Thebump.com says that he is the size of a honey dew melon. Last week he measured at 5.5 lbs so he’s bigger than the average 35 weeker, I suspect! I wish I had an ultrasound picture from our last appointment, but I got stuck with the newb technician, so she couldn’t get ANY good pictures of him. I wanted to go all diva on her and say “you should just call the other girl in here, because she gets me 3d pics every freaking time!!!” I didn’t.

Weight gain: Too much. I will say nobody at the dr’s office has scolded me for it, so it must be normal to them. The number on the scale sure hasn’t deterred me from eating whatever the heck I want.

Gender: In case you missed our gender reveal video:

Movement: ALWAYS. Too much, actually. Last night I slept 45 minutes. FORTY FIVE MINUTES. THE ENTIRE NIGHT. I slept more than that our first week home with Harper. He was FLIPPING OUT. All night. ALL NIGHT. Violently. He may be breech again with all the movement. It was bananas.

What I miss: Being able to fit past my grocery cart in the check out aisle. There’s no going around to unload it if I’m behind it. I just won’t fit. So I look really stupid if nobody offers to help me because I have to wait until I can push it completely past the register to go around, then push it back to the unloading area.

Cravings: Deep fried batter. Yeah, really. The last time I made fried pickles, I decided I was tired of pickles, and just ate the breading off every one. It was great. I want to just deep fry the buttermilk batter now.

Symptoms:

  • Heartburn. Like I chugged a bottle of hot sauce.
  • Carpal tunnel…maybe? My wrists started to go numb…I had “stranger wrists” last week.
  • I’m so blazing hot all the time. Although, when I take my hand and feel my skin, it’s FREEZING cold. But I feel hot inside!
  • Belly button pain.
  • Extreme hunger.

Worst moment this week: Going to a public restroom and realizing their toilet was shaped drastically different than mine at home. It was like the thing was made with a ramp for my pee to shoot forward. I learned a very important lesson: sit further back on unfamiliar toilets.

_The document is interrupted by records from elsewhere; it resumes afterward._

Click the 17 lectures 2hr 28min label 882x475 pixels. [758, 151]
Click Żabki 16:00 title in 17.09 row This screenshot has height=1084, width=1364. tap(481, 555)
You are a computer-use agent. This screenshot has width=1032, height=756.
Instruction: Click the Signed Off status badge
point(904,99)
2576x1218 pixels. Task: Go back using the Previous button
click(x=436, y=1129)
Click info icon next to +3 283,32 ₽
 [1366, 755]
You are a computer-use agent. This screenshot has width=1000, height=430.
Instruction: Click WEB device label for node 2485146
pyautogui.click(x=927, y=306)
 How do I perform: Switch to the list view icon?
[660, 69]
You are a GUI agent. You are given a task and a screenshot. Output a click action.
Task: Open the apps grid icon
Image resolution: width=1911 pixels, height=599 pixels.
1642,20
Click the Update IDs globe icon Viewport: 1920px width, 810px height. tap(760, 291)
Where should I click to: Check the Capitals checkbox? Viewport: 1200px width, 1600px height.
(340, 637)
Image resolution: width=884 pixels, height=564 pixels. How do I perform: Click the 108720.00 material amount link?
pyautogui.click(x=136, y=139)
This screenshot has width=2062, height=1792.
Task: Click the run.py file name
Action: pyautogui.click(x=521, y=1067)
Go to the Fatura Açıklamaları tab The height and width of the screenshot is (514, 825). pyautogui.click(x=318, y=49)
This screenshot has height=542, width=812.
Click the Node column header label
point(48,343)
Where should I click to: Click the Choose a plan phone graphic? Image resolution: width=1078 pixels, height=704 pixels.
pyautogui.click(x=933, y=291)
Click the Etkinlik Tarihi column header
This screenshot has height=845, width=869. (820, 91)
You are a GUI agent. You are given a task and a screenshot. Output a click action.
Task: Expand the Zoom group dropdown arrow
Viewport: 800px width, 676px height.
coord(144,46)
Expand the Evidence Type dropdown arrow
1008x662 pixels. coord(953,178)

Best moment this week: I predict it will be tomorrow when I get my hair fixed. It has turned a yellow/ red mix lately. When I take pictures of myself, I think I look like someone’s mugshot who went to jail for distribution of meth.

We also had a day of practicing to be a big sister where Harper would constantly kiss her baby doll.  SO cute.  We just have to work on the closed mouth kiss.  I’m not sure why she opens her mouth- awkward.